ENTRIES SUPPLIED section start
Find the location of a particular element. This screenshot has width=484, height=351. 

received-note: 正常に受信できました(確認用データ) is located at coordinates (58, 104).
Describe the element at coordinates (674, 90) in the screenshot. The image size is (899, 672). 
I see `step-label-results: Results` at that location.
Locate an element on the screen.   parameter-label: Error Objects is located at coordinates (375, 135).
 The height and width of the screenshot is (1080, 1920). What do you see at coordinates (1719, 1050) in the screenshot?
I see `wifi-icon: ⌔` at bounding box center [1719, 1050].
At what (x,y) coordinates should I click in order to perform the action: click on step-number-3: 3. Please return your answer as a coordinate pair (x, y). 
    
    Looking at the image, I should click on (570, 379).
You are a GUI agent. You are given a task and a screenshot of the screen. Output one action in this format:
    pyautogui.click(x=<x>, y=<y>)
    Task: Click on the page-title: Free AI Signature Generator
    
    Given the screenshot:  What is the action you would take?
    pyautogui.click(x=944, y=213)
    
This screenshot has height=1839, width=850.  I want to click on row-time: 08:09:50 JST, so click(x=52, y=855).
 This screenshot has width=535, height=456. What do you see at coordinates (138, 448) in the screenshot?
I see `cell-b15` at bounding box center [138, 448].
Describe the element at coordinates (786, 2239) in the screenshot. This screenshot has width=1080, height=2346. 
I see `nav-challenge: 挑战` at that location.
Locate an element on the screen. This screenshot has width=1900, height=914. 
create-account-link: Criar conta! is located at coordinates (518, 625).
ENTRIES SUPPLIED section end
THE TASK: Please copy the lines from the one holding "This screenshot has height=1839, width=850." through the last line, substituting "Find an element" for "Locate an element" and leaving everything else unchanged.

ANSWER TO THE PROBLEM:
This screenshot has height=1839, width=850.  I want to click on row-time: 08:09:50 JST, so click(x=52, y=855).
 This screenshot has width=535, height=456. What do you see at coordinates (138, 448) in the screenshot?
I see `cell-b15` at bounding box center [138, 448].
Describe the element at coordinates (786, 2239) in the screenshot. This screenshot has width=1080, height=2346. 
I see `nav-challenge: 挑战` at that location.
Find an element on the screen. This screenshot has width=1900, height=914. 
create-account-link: Criar conta! is located at coordinates (518, 625).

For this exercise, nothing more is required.